Task directions:
When a line of the entries contains "Copy", please list that line.

Source data:
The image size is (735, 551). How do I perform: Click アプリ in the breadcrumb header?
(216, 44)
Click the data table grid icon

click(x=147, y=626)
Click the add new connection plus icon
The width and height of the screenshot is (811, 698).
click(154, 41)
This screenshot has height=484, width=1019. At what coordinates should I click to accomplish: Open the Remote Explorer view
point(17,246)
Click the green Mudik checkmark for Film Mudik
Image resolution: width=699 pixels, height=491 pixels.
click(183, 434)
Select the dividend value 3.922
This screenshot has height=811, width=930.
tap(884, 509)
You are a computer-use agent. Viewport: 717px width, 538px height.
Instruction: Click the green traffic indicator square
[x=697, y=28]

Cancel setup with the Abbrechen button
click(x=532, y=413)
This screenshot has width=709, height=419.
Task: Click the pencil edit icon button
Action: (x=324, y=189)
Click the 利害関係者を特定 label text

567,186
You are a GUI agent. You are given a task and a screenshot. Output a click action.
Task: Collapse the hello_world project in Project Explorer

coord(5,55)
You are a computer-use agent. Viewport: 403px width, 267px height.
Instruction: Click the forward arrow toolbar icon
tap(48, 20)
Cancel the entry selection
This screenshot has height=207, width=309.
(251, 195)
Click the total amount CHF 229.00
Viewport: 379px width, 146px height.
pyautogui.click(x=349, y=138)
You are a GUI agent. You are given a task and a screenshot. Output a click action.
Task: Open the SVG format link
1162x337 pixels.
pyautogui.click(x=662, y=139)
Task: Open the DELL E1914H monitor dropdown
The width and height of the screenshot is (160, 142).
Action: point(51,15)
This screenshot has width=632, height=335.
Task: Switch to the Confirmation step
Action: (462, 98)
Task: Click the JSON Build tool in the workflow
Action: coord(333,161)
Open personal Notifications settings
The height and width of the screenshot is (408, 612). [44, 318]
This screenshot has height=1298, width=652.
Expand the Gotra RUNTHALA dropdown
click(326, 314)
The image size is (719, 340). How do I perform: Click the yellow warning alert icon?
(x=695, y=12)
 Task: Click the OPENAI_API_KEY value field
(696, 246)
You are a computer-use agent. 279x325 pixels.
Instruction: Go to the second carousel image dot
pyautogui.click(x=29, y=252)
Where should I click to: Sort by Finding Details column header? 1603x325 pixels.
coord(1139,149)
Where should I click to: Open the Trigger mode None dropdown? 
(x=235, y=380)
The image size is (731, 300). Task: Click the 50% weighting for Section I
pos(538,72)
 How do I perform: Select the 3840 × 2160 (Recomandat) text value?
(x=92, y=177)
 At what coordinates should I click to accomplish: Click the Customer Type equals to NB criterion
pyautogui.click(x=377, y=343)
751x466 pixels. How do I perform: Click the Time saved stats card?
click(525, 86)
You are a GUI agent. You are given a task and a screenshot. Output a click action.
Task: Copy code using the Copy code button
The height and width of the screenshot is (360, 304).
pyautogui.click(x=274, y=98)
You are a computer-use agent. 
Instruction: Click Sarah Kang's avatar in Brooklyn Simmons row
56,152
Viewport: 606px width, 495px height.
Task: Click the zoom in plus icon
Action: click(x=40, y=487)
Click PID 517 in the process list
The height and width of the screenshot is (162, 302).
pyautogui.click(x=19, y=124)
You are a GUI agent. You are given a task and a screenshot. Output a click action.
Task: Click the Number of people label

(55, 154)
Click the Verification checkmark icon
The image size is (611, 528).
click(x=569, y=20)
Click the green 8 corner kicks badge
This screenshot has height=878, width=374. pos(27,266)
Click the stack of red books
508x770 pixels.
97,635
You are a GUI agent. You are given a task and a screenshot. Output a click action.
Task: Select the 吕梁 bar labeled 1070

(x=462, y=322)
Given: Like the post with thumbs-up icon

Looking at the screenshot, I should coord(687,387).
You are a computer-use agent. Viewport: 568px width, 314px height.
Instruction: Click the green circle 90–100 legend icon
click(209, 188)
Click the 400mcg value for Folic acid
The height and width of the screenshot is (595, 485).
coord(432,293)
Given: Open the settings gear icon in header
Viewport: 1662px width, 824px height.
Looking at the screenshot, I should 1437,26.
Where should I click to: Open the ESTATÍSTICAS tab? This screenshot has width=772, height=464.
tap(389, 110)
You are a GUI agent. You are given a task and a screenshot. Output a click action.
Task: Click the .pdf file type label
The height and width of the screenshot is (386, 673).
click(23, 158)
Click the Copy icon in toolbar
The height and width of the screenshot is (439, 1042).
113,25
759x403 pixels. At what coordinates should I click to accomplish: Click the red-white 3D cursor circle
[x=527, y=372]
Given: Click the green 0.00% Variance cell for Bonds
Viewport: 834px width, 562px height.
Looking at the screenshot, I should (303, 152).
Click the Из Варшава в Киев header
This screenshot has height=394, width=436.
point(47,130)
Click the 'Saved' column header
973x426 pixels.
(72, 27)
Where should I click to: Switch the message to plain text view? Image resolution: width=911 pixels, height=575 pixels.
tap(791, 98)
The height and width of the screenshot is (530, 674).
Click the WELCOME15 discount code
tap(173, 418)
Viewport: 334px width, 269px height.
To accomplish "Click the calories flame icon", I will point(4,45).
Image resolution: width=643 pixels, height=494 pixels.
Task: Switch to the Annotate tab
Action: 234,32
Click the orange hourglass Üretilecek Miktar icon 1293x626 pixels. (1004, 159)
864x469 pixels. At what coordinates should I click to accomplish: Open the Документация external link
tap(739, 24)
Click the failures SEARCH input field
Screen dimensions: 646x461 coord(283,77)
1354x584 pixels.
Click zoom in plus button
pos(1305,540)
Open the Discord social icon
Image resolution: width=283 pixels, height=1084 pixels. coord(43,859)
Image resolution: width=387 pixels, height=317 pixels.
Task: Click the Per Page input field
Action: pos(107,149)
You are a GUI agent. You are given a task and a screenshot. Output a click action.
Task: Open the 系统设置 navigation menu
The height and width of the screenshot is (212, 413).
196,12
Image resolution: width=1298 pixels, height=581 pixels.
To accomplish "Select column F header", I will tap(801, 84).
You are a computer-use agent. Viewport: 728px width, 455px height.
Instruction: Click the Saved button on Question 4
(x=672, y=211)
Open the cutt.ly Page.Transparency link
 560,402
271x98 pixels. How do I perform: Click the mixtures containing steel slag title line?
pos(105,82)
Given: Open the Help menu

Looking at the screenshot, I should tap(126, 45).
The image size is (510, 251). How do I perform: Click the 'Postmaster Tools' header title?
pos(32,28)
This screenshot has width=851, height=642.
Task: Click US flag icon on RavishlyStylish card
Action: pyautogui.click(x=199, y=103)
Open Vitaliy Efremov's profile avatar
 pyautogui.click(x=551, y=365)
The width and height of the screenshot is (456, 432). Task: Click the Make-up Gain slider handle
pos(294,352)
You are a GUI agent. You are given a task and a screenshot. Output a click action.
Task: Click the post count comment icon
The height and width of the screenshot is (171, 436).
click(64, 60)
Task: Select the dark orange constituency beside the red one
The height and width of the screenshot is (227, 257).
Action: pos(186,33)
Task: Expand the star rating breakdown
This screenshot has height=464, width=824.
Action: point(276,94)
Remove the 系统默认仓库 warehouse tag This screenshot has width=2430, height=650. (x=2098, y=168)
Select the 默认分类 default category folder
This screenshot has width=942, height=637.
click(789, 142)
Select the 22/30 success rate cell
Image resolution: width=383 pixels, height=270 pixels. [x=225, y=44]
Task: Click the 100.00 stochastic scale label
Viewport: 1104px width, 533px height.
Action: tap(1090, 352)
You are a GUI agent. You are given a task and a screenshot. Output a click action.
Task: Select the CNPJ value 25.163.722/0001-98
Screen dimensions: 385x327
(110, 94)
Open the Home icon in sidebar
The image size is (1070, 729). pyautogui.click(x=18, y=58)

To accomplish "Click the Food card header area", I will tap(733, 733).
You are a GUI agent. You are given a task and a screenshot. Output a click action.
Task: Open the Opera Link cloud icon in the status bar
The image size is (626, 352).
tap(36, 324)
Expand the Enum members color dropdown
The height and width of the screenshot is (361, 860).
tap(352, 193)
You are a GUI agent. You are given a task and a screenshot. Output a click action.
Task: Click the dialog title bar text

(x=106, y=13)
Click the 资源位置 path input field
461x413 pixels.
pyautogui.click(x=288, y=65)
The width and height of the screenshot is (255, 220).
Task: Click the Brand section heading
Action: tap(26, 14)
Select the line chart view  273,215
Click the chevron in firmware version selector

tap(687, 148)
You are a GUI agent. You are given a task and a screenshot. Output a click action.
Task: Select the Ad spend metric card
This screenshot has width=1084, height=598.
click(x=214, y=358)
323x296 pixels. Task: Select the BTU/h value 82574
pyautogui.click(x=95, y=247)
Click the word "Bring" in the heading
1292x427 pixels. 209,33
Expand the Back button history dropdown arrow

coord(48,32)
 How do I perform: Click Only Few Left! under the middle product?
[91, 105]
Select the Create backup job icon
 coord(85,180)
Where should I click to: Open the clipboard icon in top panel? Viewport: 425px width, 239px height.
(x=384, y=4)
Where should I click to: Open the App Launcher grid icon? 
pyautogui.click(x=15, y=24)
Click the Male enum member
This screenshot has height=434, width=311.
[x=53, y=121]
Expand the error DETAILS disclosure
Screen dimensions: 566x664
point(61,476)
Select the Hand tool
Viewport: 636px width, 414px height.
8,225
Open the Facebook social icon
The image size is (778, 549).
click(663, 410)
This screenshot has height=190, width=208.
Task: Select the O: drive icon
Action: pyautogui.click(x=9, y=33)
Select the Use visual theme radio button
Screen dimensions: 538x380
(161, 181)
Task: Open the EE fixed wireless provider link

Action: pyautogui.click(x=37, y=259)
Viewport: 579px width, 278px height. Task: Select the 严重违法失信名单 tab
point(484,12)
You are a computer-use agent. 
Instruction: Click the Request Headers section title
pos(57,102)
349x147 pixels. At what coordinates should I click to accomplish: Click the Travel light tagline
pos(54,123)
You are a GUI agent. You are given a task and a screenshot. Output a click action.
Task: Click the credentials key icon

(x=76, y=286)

Response for this exercise:
Task: Copy code using the Copy code button
Click the Copy icon in toolbar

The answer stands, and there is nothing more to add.